In a typical hard disk drive (HDD), servo sectors on a disk are used to provide position information about the location of a magnetic head over a disk surface. A common approach for writing such servo information on each disk surface on an HDD is referred to as spiral-based self-servo writing, or spiral-based SSW. According to this approach, spiral-shaped servo information (or “servo spirals”) is written on at least one disk surface prior to the SSW process.
Generally, each servo spiral is written on a disk surface to include a constant high-frequency pattern interrupted by synchronization marks that provide timing and location information to the servo system of the HDD during an SSW process. When a write head performs spiral-based SSW, the final servo information on a disk surface is written by the write head, and the position of the write head relative to the disk surface is controlled based on such servo spirals. Typically, spiral search mode is employed to demodulate the signal generated by a read head crossing the servo spirals and extract the necessary timing and location information.

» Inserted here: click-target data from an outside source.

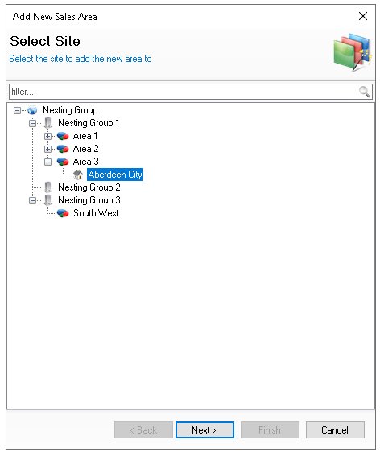This screenshot has height=452, width=380.
Task: Click the magnifier icon in filter box
Action: click(365, 92)
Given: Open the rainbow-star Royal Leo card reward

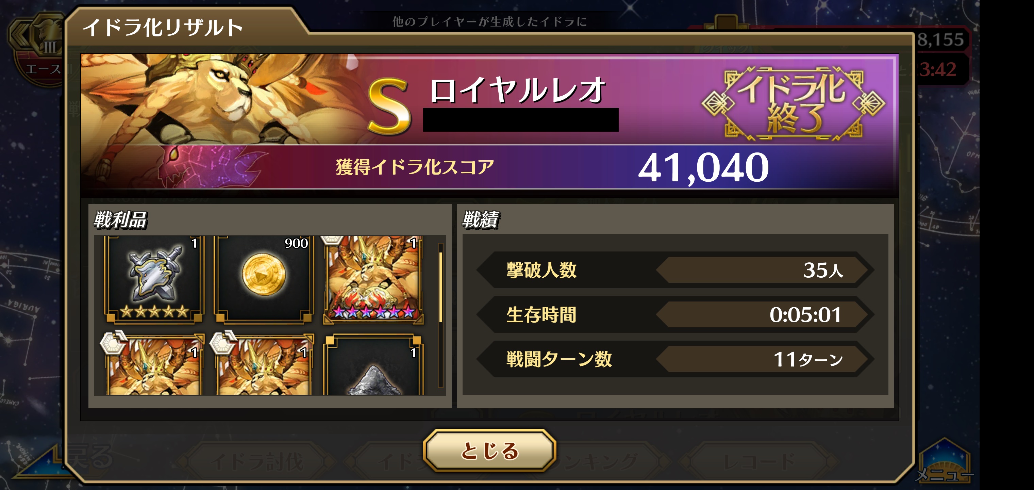Looking at the screenshot, I should click(373, 279).
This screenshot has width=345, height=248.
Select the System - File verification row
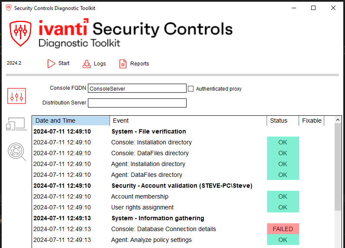click(x=148, y=131)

In the spiral search mode, the read channel of a magnetic head is continuously seeking valid spiral crossing signals via peak detection circuitry. Thus, even when a servo spiral is offset from its expected location, the read channel can still detect the signal corresponding to the spiral crossing. However, such peak detection circuitry is not 100% accurate, because for each servo spiral, there is generally a small chance the detection circuitry will fail to detect the servo spiral or falsely determine that stray signals on the disk surface are the servo spiral. Such failures to detect and false detections typically lead to a failure of the drive, requiring the drive to be reworked or discarded.